§ **Excerpted passage**
## BEGIN
As an editor, I saw every kind of mistake you can imagine, and before that, as a writer, I made them all. This is why I rely on an editor for my work. Irene sees the flaws that my eye skips over.
When prepping a novel to send to Irene, I use a three-part method. This requires specific tools that come with Microsoft Word, my word-processing program. I believe these tools are available for Google Docs and every other word-processing program. Unfortunately, I am only familiar with Microsoft’s products as they are what the companies that I worked for used.
What follows are three steps that should eliminate most problems in a manuscript.
Part one: Beta Reading is the first look at a manuscript by someone other than the author. I suggest you don’t omit this step unless you can find no one who understands what you need. A good beta reader is a person who reads for pleasure and can gently express what they think about a story or novel. Also, look for a person who enjoys the genre of that particular story. Your beta reader should ask several questions of this first draft (feel free to give them the following list).
Part two: Once I have ironed out the rough spots noticed by my beta readers, this second stage is put into action. Yes, on the surface the manuscript looks finished, but it has only just begun the journey.
In Microsoft Word, on the Review Tab, I access the Read Aloud function and begin reading along with the mechanical voice. Yes, the narrator app is annoying and mispronounces words like “read,” which sound different and have different meanings depending on the context. However, this first tool alerts me to areas that were overlooked in the first stage of revisions.
The most frustrating part is the continual stopping, making corrections, and starting.
## END
§ **Required tasks**
(1) In the passage on manuscript editing, which Microsoft Word function does the writer use from the Review Tab?
(2) Carry on the passage on manuscript editing from its final sentence.
The lines that come after the passage on manuscript editing are not needed.

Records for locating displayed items
## BEGIN
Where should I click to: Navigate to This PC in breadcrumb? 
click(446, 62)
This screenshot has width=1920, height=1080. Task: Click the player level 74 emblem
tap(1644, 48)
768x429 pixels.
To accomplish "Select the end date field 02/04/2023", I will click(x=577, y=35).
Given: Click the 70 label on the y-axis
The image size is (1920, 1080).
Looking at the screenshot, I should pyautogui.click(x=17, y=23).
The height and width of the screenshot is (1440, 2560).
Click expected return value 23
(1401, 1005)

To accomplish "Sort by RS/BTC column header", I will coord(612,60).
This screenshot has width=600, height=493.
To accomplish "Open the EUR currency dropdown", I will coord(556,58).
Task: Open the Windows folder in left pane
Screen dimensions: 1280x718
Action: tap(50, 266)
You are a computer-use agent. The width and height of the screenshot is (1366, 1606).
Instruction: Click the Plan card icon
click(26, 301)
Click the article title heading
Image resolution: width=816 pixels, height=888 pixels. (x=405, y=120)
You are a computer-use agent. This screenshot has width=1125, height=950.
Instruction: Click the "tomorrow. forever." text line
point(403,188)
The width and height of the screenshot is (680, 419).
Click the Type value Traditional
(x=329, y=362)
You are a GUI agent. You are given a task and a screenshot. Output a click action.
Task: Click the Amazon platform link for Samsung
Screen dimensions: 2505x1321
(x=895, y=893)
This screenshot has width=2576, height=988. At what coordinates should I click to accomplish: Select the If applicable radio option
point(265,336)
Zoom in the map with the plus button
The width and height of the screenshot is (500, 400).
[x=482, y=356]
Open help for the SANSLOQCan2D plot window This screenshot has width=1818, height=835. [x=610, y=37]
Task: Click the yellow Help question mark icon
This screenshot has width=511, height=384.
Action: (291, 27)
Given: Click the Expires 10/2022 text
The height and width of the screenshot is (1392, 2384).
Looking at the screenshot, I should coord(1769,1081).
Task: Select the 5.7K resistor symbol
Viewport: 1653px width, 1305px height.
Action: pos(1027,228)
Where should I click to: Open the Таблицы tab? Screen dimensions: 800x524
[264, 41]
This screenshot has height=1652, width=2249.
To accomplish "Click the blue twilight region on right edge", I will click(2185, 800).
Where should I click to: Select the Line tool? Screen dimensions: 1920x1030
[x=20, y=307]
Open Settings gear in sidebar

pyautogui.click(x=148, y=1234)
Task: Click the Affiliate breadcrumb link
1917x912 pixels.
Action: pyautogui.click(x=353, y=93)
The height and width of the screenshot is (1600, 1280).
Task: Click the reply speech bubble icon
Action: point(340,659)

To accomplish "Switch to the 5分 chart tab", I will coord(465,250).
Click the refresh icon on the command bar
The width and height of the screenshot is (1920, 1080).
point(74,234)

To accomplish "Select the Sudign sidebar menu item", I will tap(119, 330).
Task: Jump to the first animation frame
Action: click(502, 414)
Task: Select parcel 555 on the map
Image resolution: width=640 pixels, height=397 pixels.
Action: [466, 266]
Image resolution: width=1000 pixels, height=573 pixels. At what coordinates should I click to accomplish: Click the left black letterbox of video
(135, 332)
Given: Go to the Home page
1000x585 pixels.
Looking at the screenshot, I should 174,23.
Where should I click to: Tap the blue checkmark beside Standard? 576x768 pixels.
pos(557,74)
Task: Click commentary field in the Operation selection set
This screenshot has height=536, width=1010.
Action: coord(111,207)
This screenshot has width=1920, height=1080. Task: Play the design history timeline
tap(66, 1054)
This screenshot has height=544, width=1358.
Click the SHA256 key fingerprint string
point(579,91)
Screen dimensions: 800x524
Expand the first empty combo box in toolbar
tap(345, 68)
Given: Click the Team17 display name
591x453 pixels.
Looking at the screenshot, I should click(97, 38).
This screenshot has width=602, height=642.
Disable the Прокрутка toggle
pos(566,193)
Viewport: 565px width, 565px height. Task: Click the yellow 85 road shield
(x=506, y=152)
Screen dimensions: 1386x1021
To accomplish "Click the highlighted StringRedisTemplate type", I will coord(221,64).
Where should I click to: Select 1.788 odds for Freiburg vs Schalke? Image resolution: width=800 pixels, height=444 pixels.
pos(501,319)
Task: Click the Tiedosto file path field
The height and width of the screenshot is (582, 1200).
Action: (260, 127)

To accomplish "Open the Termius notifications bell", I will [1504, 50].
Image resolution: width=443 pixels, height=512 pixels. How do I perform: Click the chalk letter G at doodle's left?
## END
§ **Expected outputs**
(1) Read Aloud

(2)
I use this function rather than reading it aloud from the monitor, as the computer screen tricks the eye. I tend to see and read aloud what I think should be there rather than what is.
- I habitually key the word though when I mean through or lighting when I mean lightning. Each is a different word but is only one letter apart. Most (but not all} miss keyed words will leap out when you hear them read aloud.
- Most but not all run-on sentences stand out when you hear them read aloud.
- Most but not all inadvertent repetitions also stand out.
- Most of the time, hokey phrasing doesn’t sound as good as you thought it was.
- Most of the time, you hear where you have dropped words because you were keying so fast you skipped over including an article, like “the” or “a” before a noun.
This is a long process that involves a lot of stopping and starting. It takes me well over a week to get through an entire 90,000-word manuscript. I will have trimmed about 3,000 words by the end of this phase. I will have caught many typos and miss keyed words and rewritten many clumsy passages.
But I am not done.
Part three: the manual edit. This is where I make a physical copy and do the work the old-fashioned way.
Everything looks different when printed out, and you will see many things you don’t notice on the computer screen or hear when it is read aloud by the narrator app.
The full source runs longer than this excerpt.